++++ Texto mostrado ++++
Nota Final: Mientras la dupla Trump-Rubio continúa con su comedia grotesca en el Caribe, Maduro persiste en su farsa patriotera, María Corina felicita efusivamente a Mr. Trump, y afirma con fervor mesiánico la inminente caída de Maduro. En este interminable sainete falaz, los venezolanos seguimos atrapados en un laberinto sin salida, sin brújula y sin horizonte alguno que nos permita superar la crisis.


Sunday, August 10, 2025

Maniqueísmo mesiánico: crónica de una derrota anunciada


La figura de María Corina Machado, que en su momento encarnó la esperanza de la oposición venezolana, hoy se presenta disminuida por su radicalismo estéril, confrontaciones improductivas y una obstinada visión mesiánica alejada de la realidad nacional. Su hiperliderazgo excluyente, sumado a una sumisión absoluta a la política dictada desde la Casa Blanca, la ha conducido a graves errores estratégicos y a un rumbo político sin dirección.

La ausencia de un plan de contingencia el 28/7 ante el desconocimiento de los resultados electorales, su renuncia a la ruta electoral, sus exhortaciones delirantes a un quiebre del estamento militar, así como su respaldo a una imaginaria intervención militar extranjera, figuran entre los tantos errores políticos de MC. A ello se suma el anuncio público -errático, imprudente y contraproducente- de transformar su plataforma electoral, los comanditos, en una estructura de carácter subversivo. Decisiones de esa envergadura no se proclaman: se ejecutan con absoluta reserva. Como decía el fallecido Luis Miquelena: ¿Con qué se come eso?
++++
• _Tareas del ejercicio_
- a) En el texto sobre María Corina Machado, enumera los errores que aparecen en la oración que termina en "figuran entre los tantos errores políticos de MC".
- b) Responde, según el texto mostrado:
(i) ¿Qué fecha lleva la entrada titulada "Maniqueísmo mesiánico: crónica de una derrota anunciada"?
(ii) ¿Cómo se llama la plataforma electoral que, según el texto, se anunció transformar en una estructura de carácter subversivo?
(iii) ¿Qué pregunta se atribuye a Luis Miquelena?
- c) Escribe la continuación de la crónica sobre María Corina Machado a partir de su última oración.
Para resolver lo que se pide no hace falta consultar el material.
++++ Extracto de datos ++++
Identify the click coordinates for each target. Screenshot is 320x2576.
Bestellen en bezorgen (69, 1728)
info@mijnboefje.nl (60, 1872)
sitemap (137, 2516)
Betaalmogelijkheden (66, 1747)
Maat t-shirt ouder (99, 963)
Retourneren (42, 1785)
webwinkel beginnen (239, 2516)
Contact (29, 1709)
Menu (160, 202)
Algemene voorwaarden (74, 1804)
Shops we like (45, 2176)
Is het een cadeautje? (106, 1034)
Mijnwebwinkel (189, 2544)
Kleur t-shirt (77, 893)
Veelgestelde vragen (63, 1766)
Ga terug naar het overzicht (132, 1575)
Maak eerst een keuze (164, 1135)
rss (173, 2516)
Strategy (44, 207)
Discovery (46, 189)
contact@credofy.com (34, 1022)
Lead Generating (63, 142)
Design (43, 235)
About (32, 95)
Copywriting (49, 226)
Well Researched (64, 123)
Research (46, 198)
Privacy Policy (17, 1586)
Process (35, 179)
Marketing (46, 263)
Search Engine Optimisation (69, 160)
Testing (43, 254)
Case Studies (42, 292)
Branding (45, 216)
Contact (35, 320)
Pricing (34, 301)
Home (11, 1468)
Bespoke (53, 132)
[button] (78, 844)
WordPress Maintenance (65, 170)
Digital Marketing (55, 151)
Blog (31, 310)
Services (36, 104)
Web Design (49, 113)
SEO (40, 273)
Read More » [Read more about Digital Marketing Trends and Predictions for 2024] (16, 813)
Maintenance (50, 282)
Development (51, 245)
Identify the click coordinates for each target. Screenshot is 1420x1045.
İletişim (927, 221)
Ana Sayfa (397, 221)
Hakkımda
++++
• _Respuestas por tarea_
- a)
- La ausencia de un plan de contingencia el 28/7 ante el desconocimiento de los resultados electorales
- Su renuncia a la ruta electoral
- Sus exhortaciones delirantes a un quiebre del estamento militar
- Su respaldo a una imaginaria intervención militar extranjera

- b)
(i) Sunday, August 10, 2025.
(ii) Los comanditos.
(iii) "¿Con qué se come eso?"

- c)
MC no solo ha interpretado erróneamente la coyuntura política, sino que su visión anclada en la posverdad la está llevando a dilapidar su capital político, arrastrando a la oposición hacia un callejón sin salida. Hoy es una figura testimonial, cada vez más desconectada de la realidad y con signos evidentes de desgaste. La participación victoriosa opositora en 50 de las 335 alcaldías en las elecciones del 28/7, pese a la campaña abstencionista y descalificadora de MC y al ventajismo oficialista, evidencia el surgimiento de liderazgos que se apartan del simplismo y de la antipolítica que ella ha promovido. Este giro en el mapa político también ha tenido repercusiones entre los principales actores opositores, como lo demuestra el documento publicado por la Plataforma Unitaria, en el cual finalmente se desmarca de su política subversiva y suicida.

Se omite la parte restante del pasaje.